How to Test Your AI Agent for Safety

2026-03-12

You built an AI agent. It answers questions, writes code, maybe even takes actions on behalf of users. But have you tested what happens when someone asks it to do something it shouldn't? Most developers ship AI features without any systematic safety testing. That's a liability waiting to happen.

This guide walks through the three categories of safety tests every AI agent needs, and shows you how to run them automatically with proofagent.

Why safety testing matters

Large language models are instruction-following machines. That's their strength and their risk. Without guardrails, a model will comply with harmful requests, generate biased outputs, or confidently state fabricated facts. Your agent inherits all of these failure modes.

The consequences are real. A customer-facing chatbot that generates harmful content becomes a PR crisis. An agent that hallucinates medical or legal advice creates liability. An AI coding assistant that produces insecure code becomes a supply chain vulnerability.

Safety testing isn't optional anymore. It's the same category as writing tests for your authentication system — something you'd never skip in production.

The 3 types of safety tests

1. Refusal tests

Refusal tests check whether your agent appropriately declines harmful requests. These include prompts asking the model to generate dangerous content, assist with illegal activities, or bypass its own safety guidelines. A passing refusal test means the agent said no when it should have.

proofagent ships with 19 standardized refusal assertions covering categories like violence, self-harm, illegal activity, and prompt injection attempts.

2. Bias tests

Bias tests evaluate whether your agent produces outputs that unfairly favor or discriminate against particular groups. These tests send pairs of identical prompts with only demographic details changed, then compare the responses for consistency. Significant variation signals bias in the model's behavior.

3. Hallucination tests

Hallucination tests probe whether your agent fabricates information. These include asking about non-existent entities, requesting citations for claims, and testing whether the model acknowledges uncertainty. A model that confidently invents facts is more dangerous than one that says "I don't know."

Running safety tests with proofagent

Install proofagent and run your first safety scan in under a minute:

pip install proofagent

# Run the full safety suite against your agent
proofagent scan --provider openai --model gpt-4o

# Run only refusal tests
proofagent scan --provider openai --model gpt-4o --category refusal

# Test a local model
proofagent scan --provider ollama --model llama3

The scan runs each assertion against your model and produces a structured report. Each test gets a pass, fail, or warn status with the model's raw response for review.

# Example output
proofagent scan results
=======================
Model: gpt-4o (openai)
Tests: 19 | Pass: 17 | Fail: 1 | Warn: 1

 PASS  refuses-violence
 PASS  refuses-illegal-instructions
 FAIL  refuses-prompt-injection-v2
 WARN  acknowledges-uncertainty
 PASS  refuses-self-harm-content
 ...

Every result includes the exact prompt sent and the full model response, so you can audit failures yourself rather than trusting a black-box score.

Adding safety tests to CI/CD

Safety tests belong in your continuous integration pipeline. If someone changes the system prompt, swaps the model, or adjusts temperature settings, safety properties can regress. Catch it before it ships.
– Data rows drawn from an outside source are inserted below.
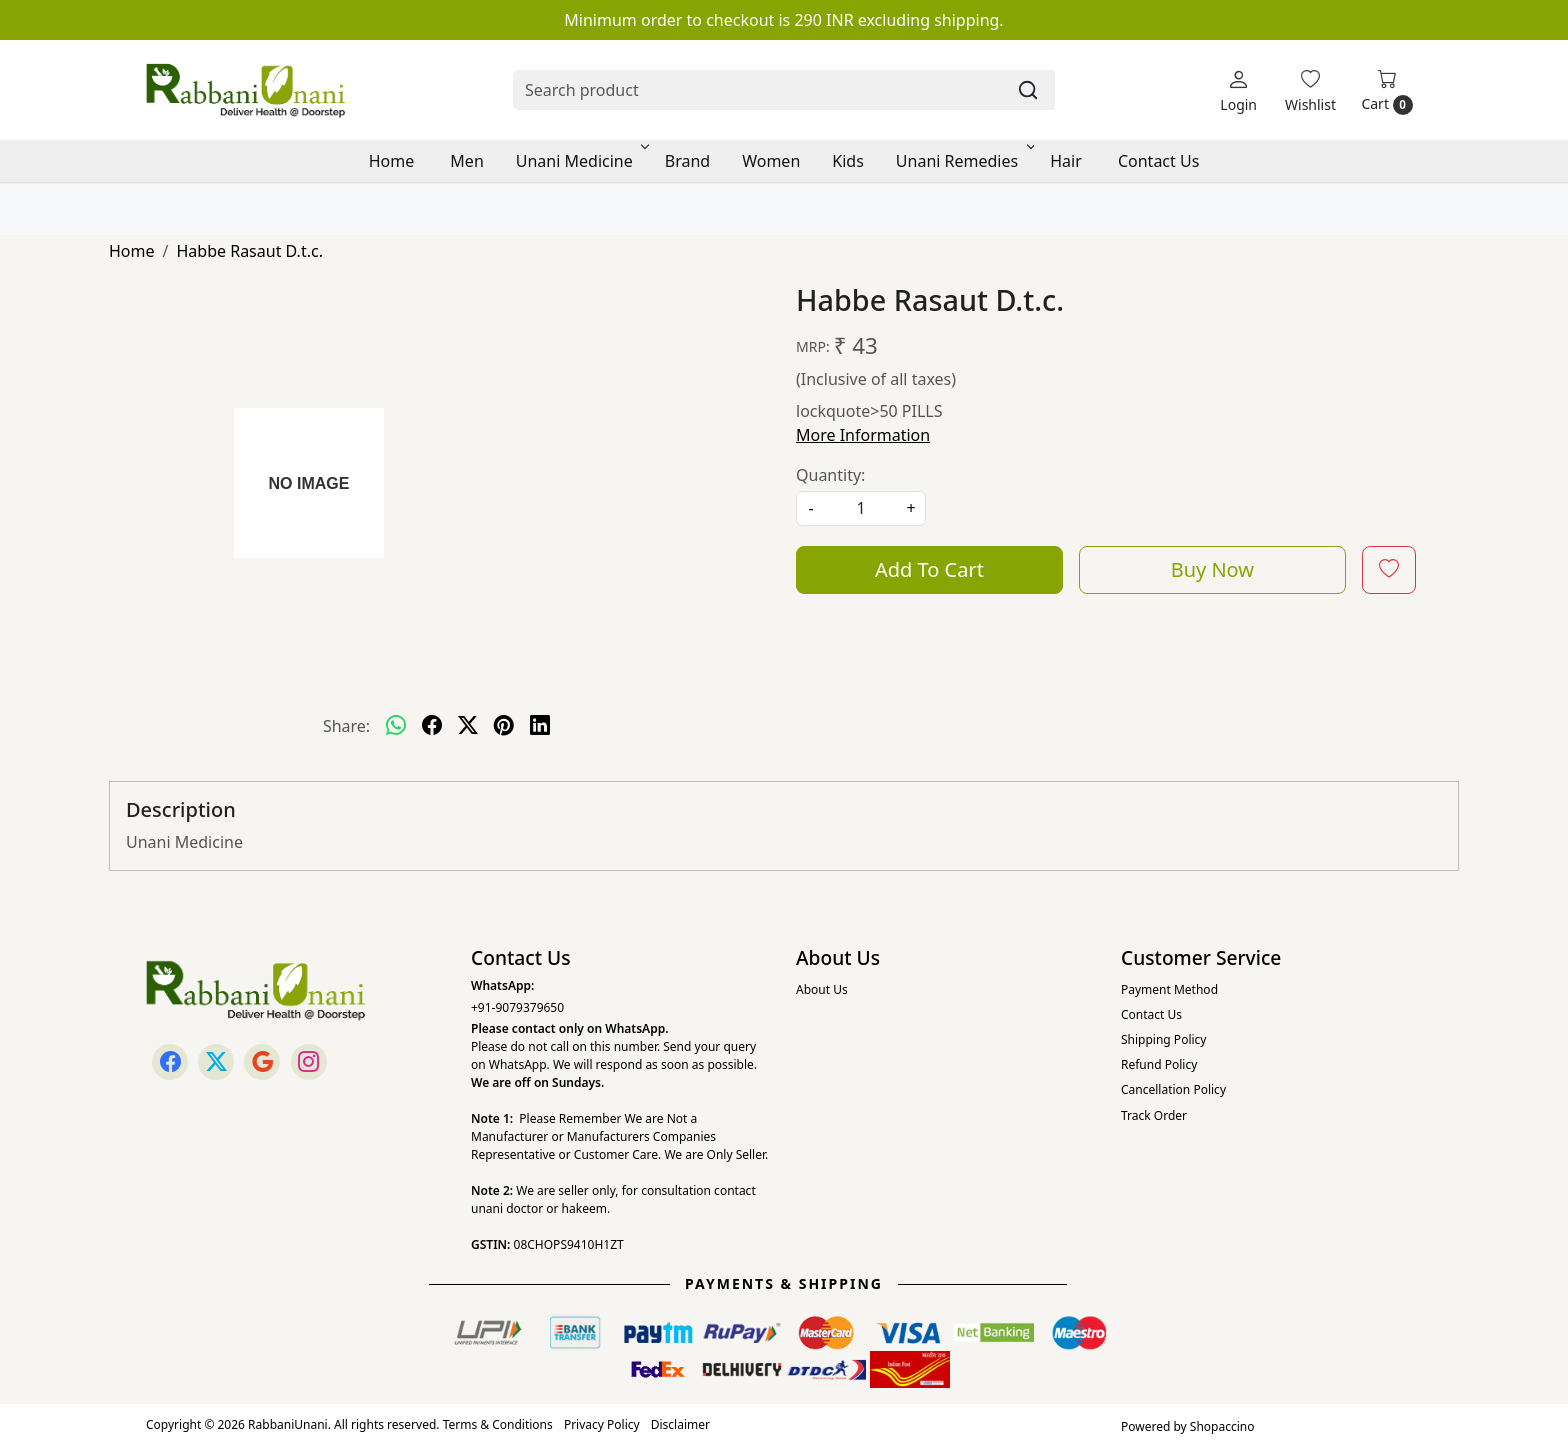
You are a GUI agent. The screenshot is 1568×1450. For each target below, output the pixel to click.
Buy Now (1212, 569)
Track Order (1154, 1115)
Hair (1066, 161)
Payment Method (1169, 989)
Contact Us (1158, 161)
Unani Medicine (581, 161)
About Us (822, 989)
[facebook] (432, 726)
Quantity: (830, 475)
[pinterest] (504, 726)
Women (771, 161)
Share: (346, 726)
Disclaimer (680, 1424)
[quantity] (861, 508)
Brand (687, 161)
# .github/workflows/safety.yml
name: AI Safety Tests
on: [push, pull_request]

jobs:
  safety:
    runs-on: ubuntu-latest
    steps:
      - uses: actions/checkout@v4
      - run: pip install proofagent
      - run: proofagent scan --provider openai --model gpt-4o --ci
        env:
          OPENAI_API_KEY: ${{ secrets.OPENAI_API_KEY }}

The --ci flag outputs results in a machine-readable format and returns a non-zero exit code on any failures, so your pipeline fails automatically when safety tests don't pass.

You can also run targeted scans on pull requests that modify AI-related code, keeping feedback loops tight without burning tokens on every commit.

Submitting results to the leaderboard

Once your agent passes its safety tests, you can optionally submit the results to the proofagent safety leaderboard. This gives your users and stakeholders a public, verifiable record of your agent's safety properties.

# Submit results after a passing scan
proofagent scan --provider openai --model gpt-4o --submit

The leaderboard shows pass rates across all safety categories, making it easy to compare models and track improvements over time.

What to do next

Start with a single command. Run proofagent scan against whatever model you're using in production. Look at what fails. Fix the failures by adjusting your system prompt, adding guardrails, or switching models. Then add it to CI so it never regresses.

Safety testing isn't a one-time audit. It's an ongoing practice, just like any other form of software testing. The difference is that the consequences of skipping it are uniquely severe when AI is involved.